Pr Jean-Paul Renard : On sait désormais que l’exposition aux UVB, surtout pendant l’adolescence et chez l’adulte jeune (entre 14 et 29 ans) est associée à une diminution du risque de myopie. D’où la nécessité d’une activité quotidienne à l’extérieur ! Dans les pays asiatiques, qui sont particulièrement touchés par des phénomènes de myopie forte, certaines écoles ont pour projet de construire des plafonds en verre, pour des écoles à « toits ouverts ». Car plus la myopie démarre jeune et plus elle risque d’augmenter et de s’aggraver. La prévention chez l’enfant est primordiale pour freiner cette évolution épidémiologique.
Des études randomisées ont toutes rapporté que parmi les méthodes les plus efficaces pour prévenir la myopie, l’activité en milieu extérieur au cours de la journée (entre une heure et demie et deux heures par jour) était cruciale. A ces mesures comportementales, s’ajoutent plusieurs moyens pour freiner l’épidémie de myopie comme les collyres à base d’atropine microdosée à 0,01 %, à instiller une fois par jour, les lunettes, les lentilles, l’orthokératologie…

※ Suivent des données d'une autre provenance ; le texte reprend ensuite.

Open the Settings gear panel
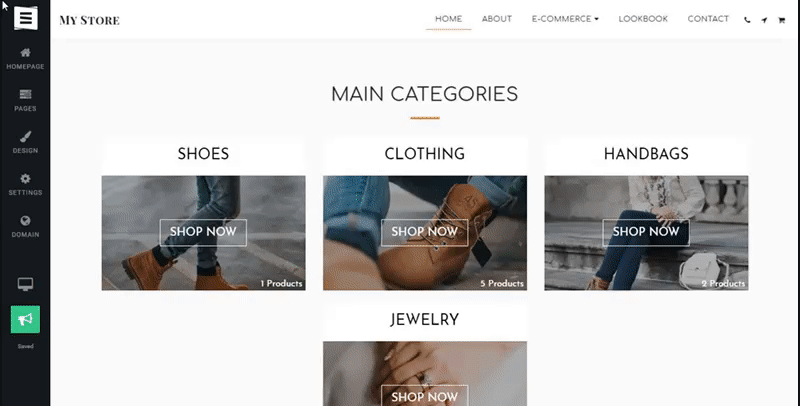The image size is (800, 406). click(x=25, y=185)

TLM : Souvent considérée à tort comme une maladie bénigne, la myopie peut cependant entraîner des complications graves ?
Pr Jean-Paul Renard : La myopie forte (- 6 dioptries) entraîne des complications parfois graves comme un glaucome, une cataracte, des déchirures rétiniennes spontanées et des risques de décollement de la rétine ou encore des maculopathies myopiques qui nécessitent des traitements spécifiques. Quoi qu’il en soit, un œil myope est toujours de moins bon pronostic.
TLM : Mais alors, en quoi glaucome et myopie forte sont-ils étroitement liés ?

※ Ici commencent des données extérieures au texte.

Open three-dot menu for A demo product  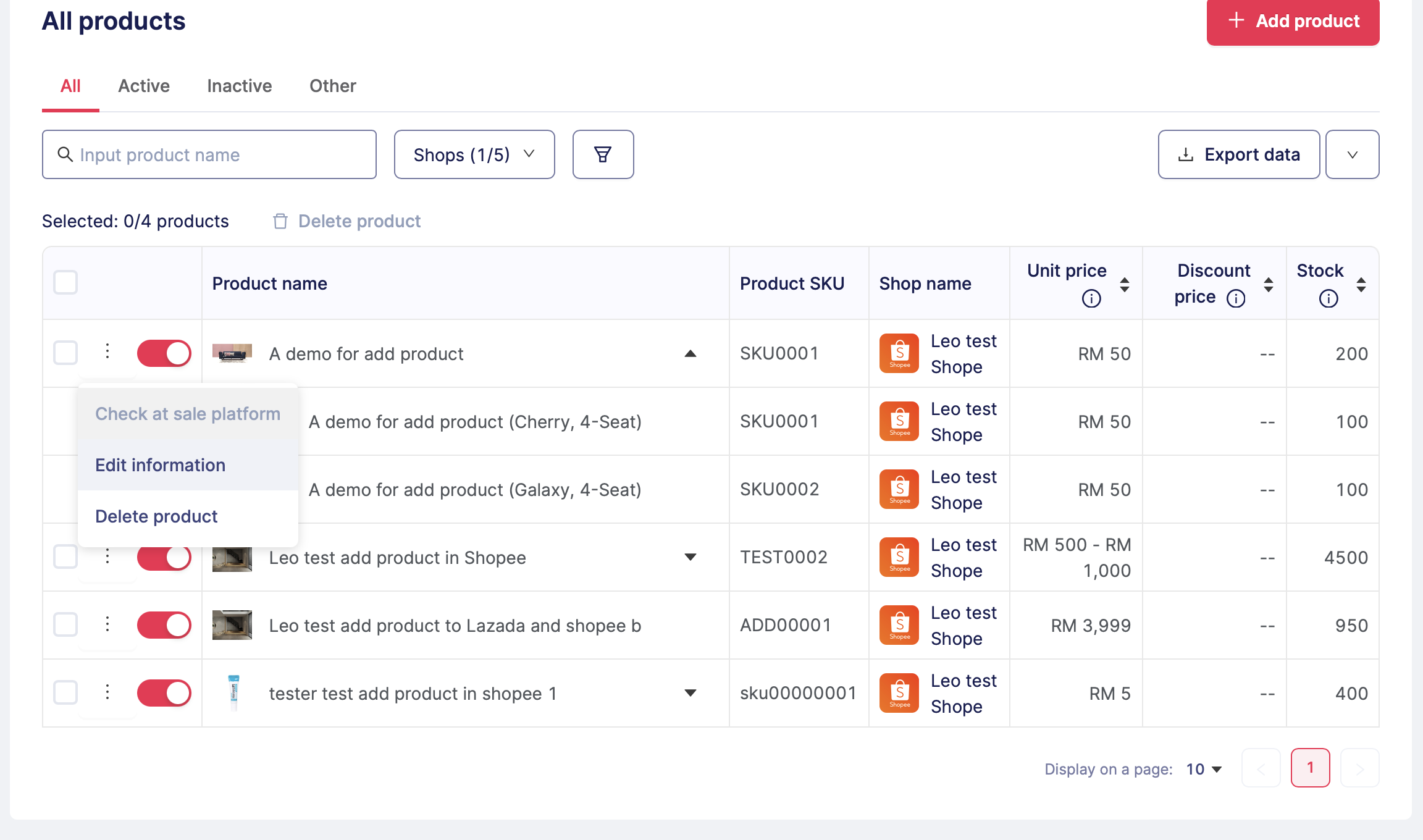[x=107, y=352]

Pr Jean-Paul Renard : La myopie, et la myopie forte notamment, est un facteur de risque important de glaucome, qui est la première cause de cécité absolue dans notre pays. Et ce lien a été démontré par de nombreuses études qui révèlent que, tous types de myopie confondus, 3 à 28 % de patients myopes sont atteints de glaucome.
Pourquoi ? Parce qu’il y a une augmentation du globe oculaire avec un remodelage de la sclère qui est par conséquent moins résistant à une pression intraoculaire donnée. Le nerf optique présente une lame criblée plus fine et donc moins résistante.
Mais le glaucome du patient myope est complexe car il pose des problèmes de diagnostic et de suivi. Chez 10 à 15 % des myopes forts, il y a des altérations du champ visuel qui ont le même aspect que les altérations d’un patient glaucomateux. Mais nous disposons aujourd’hui de critères précis permettant de distinguer une altération du champ visuel liée à la myopie de celle liée au glaucome. Et c’est surtout le suivi de ces altérations qui va permettre de confirmer le diagnostic de glaucome. En résumé, le diagnostic de glaucome chez un myope fort va dépendre d’un ensemble d’arguments et d’éléments complémentaires qui reposent sur l’examen clinique de l’ophtalmologiste, la mesure de la pression intraoculaire, l’analyse du champ visuel et sur l’imagerie des fibres rétiniennes.
TLM : Quel suivi pour ces patients ?
Pr Jean-Paul Renard : On retiendra que devant un patient présentant une myopie à - 6 dioptries, le risque relatif d’avoir un glaucome est multiplié par 3,3. Il faut considérer une hypertonie oculaire suspecte de glaucome quand elle supérieure à 17 mm de mercure et réaliser un examen ophtalmologique régulièrement avec une analyse en imagerie de la rétine, de la papille et un examen du champ visuel associé à une surveillance de la pression intraoculaire. En cas de glaucome et myopie supérieure à - 6 dioptries, le traitement va toujours rechercher une pression cible plus basse que chez le sujet non myope. Il faudra également rechercher des facteurs vasculaires qui peuvent être des facteurs aggravants surajoutés.
TLM : Quel rôle pour le médecin généraliste ?
Pr Jean-Paul Renard : Il joue un rôle important car il peut sensibiliser sur les différentes mesures environnementales à mettre en place pour préserver la vue des plus jeunes et expliquer l’effet délétère des écrans de manière générale. Le médecin généraliste doit également proposer un examen ophtalmologique complet en cas de doute en observant l’enfant, et systématiquement au moins une fois avant 5 ans. En tout état de cause, il peut conseiller un bilan ophtalmologique régulier à tous ses patients et permettre ainsi une surveillance étroite.